Activity
Reproduce, exactly and in full, the records that follow, minus any pictures.

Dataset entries

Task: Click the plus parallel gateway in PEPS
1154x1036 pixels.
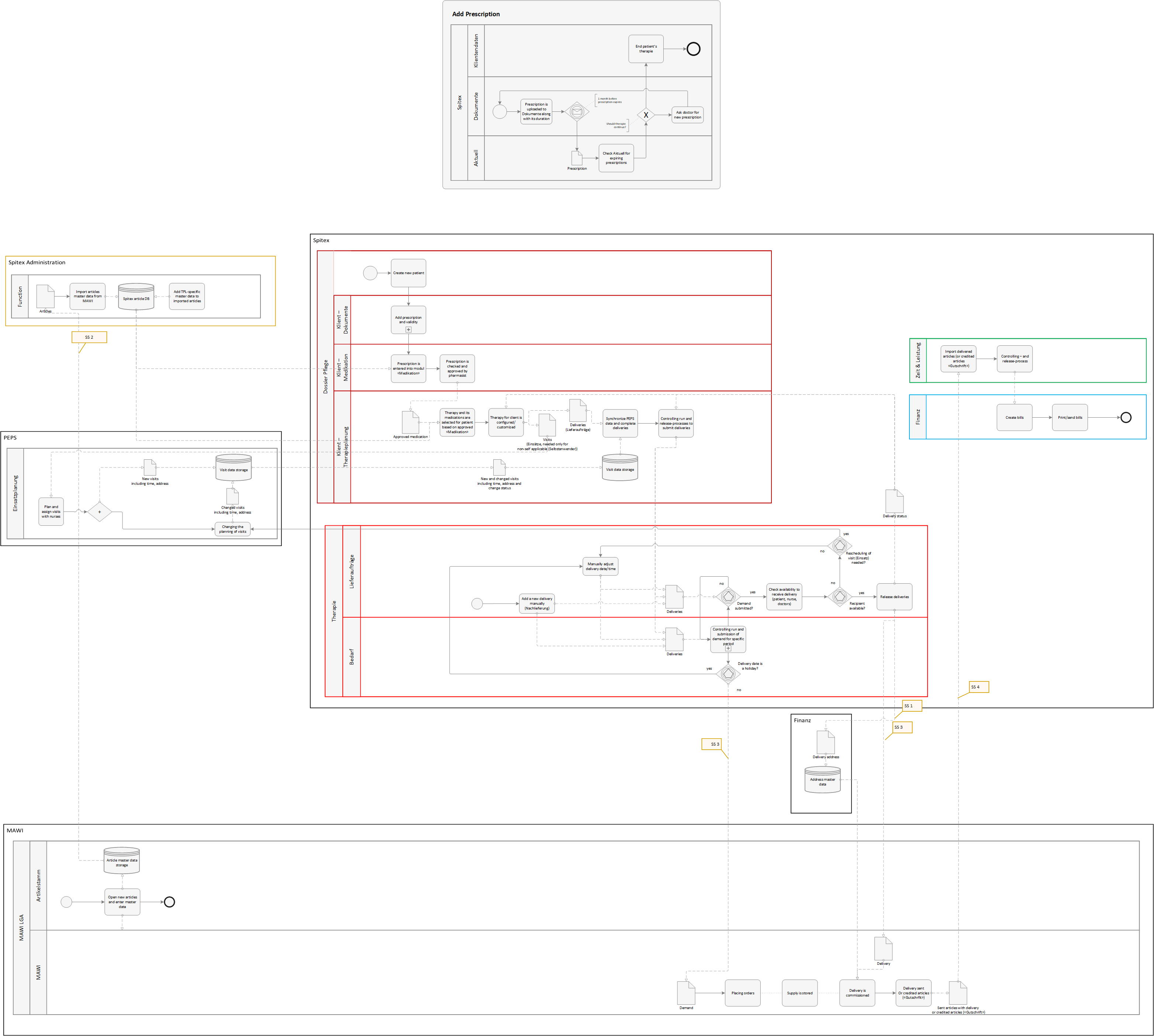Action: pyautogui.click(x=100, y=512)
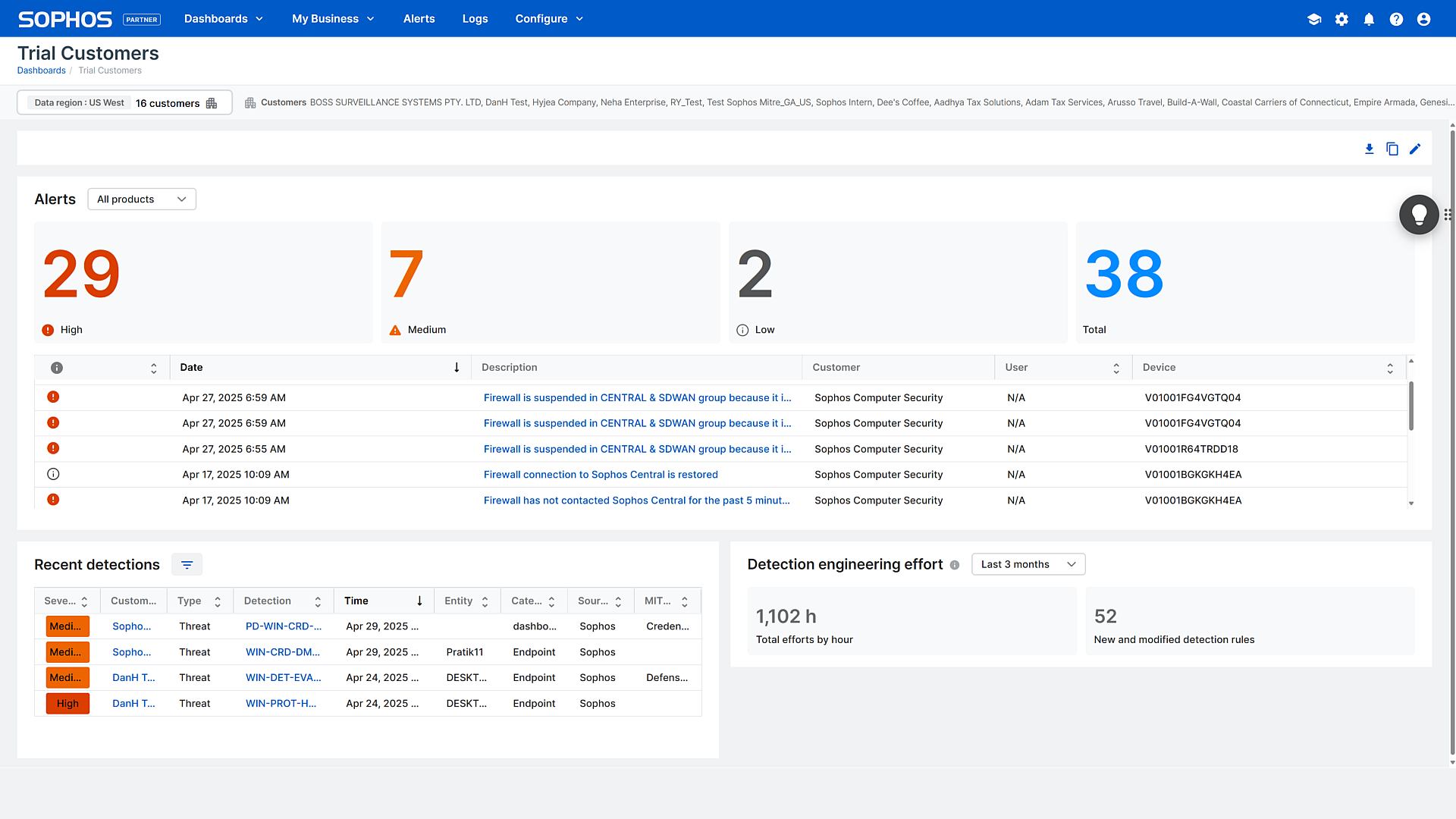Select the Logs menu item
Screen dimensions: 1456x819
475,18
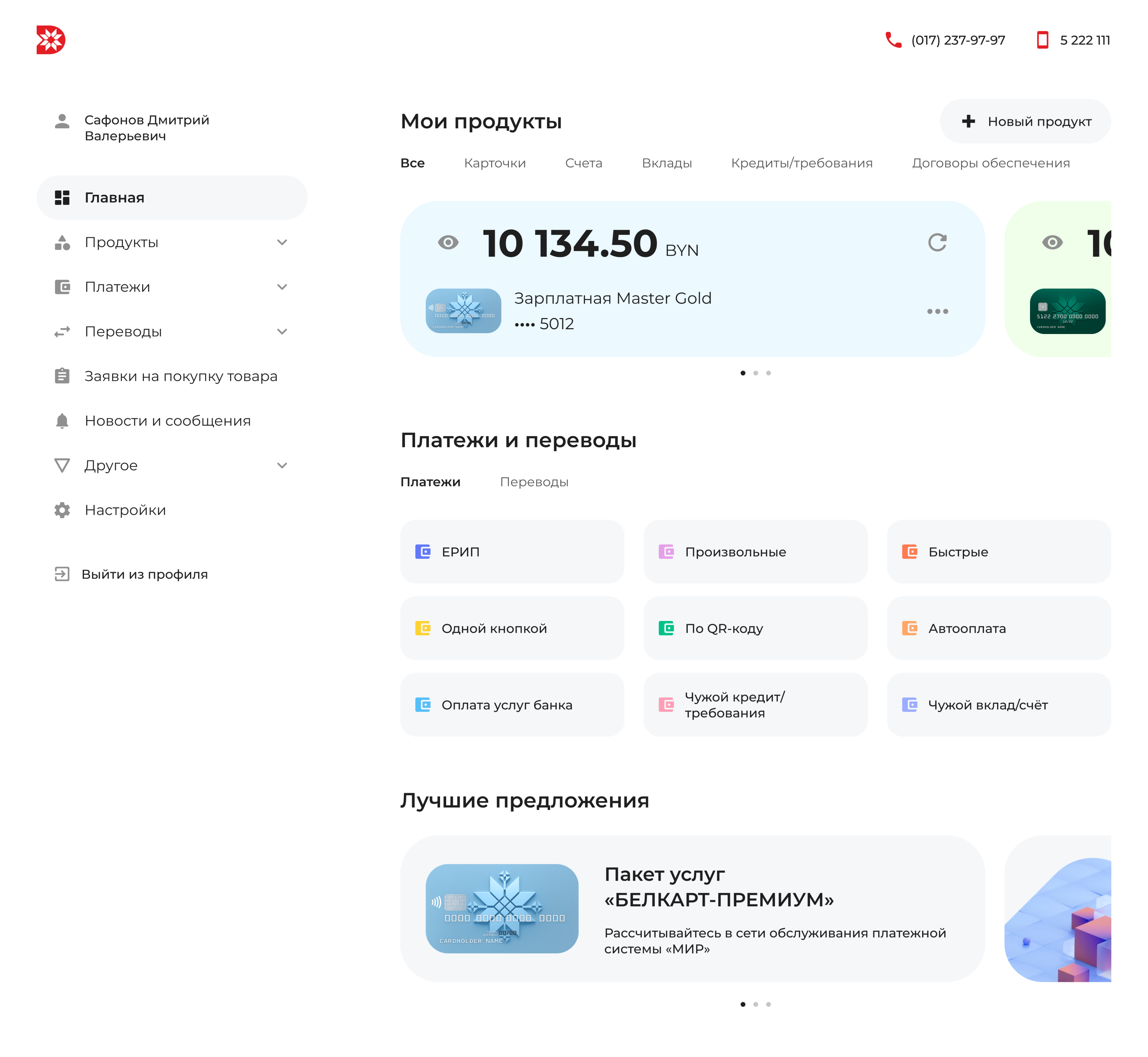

Exercise output
Task: Click the plus parallel gateway in PEPS
1154x1036 pixels.
Action: pyautogui.click(x=100, y=512)
Select the Logs menu item
Screen dimensions: 1456x819
475,18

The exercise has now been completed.